Susan Shapiro's Speed Shrinking effortlessly zips through a summer in the life of Manhattan self-help author Julia Goodman. Shapiro -- also a Manhattan self-help author who talks and thinks fast -- is in her metier right here, right now, using the present tense. This story is Julia’s psychological quest to find a balance between love and success. The story, though fiction, has many of the same themes found in Susan Shapiro’s other books – addiction, friendship, love, psychoanalysis. Julia has also inherited addictive genes from her father; her mother, an orphan, shows her family love by overfeeding.
Julia's downtown Manhattan world undergoes kaleidoscopic change at the start of the book. So much takes place in Julia's life between July 14 and September 19. After the three anchors of Julia's life -- her best friend, "Sutty," her therapist, Dr. Ness, and her husband, Jake, the television writer -- leave town at the same time ("triple pillar desertion," she calls it, in the book's opening chapter, no less), right before the publication of her book. On top of trying to slim down by her book's publication date (September 20th), Julia Goodman is tasked by Susan Shapiro with finding her own center. Julia finds herself speed shrinking through eight different therapists in eight days, as well as – for good measure -- eight different Overeaters Anonymous meetings in another eight days. It is sort of a comic Medieval Passion Play with addictions, and a "(Julia) Goodman" instead of an Everyman.
There is a wonderful comic aspect to the kaleidoscopic change that Susan Shapiro handles well. She'll have you know, for example, that her Greenwich Village neighborhood has the highest concentration of American Psychological Association members. And Julie, it seems, find that to be a reason to try as many of them as she can. Some of Shapiro's best lines come from her acute sense of the absurdity of therapy. Julia agrees to see "Dr. Cigar," her therapist's protegee as a possible replacement after Dr.

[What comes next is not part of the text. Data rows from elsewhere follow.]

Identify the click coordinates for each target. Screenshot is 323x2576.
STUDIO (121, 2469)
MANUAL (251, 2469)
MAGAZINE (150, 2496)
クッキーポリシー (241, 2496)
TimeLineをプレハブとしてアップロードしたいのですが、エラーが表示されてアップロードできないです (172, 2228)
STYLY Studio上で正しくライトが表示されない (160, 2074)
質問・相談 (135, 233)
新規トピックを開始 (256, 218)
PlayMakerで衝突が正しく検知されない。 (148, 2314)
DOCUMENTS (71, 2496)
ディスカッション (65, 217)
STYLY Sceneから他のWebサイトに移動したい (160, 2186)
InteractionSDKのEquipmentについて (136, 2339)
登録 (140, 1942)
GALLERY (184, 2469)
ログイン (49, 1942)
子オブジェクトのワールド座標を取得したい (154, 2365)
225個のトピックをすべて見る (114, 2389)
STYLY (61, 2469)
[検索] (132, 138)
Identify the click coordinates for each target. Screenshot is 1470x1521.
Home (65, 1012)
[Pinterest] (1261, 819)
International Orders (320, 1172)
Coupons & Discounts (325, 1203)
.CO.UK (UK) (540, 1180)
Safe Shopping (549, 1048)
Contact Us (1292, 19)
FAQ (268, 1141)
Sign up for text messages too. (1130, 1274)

Ness has left:
"Protege -- a blond, stocky guy who looks my age -- leads me inside. I notice a cheesy painting of daisies on the wall where an old fashioned bronze ship clock with a barometer used to hang.
"'Since Ness left, my husband's been working out west, my best friend moved to Cleveland, and I've been eating more,' I confess, trying not to stare at the hideous white flowers.
"'Why is that a problem,' he asks.
"'I'm gaining weight and at the same time I'm finishing a book on conquering my food addiction. It's due in three months. They could cancel the project,' I explain. 'I need to slim down by the pub date so I can promote it and it does as well as my last book.'
"'None of that will make you happy,' Protegee declares, crossing his beefy arms.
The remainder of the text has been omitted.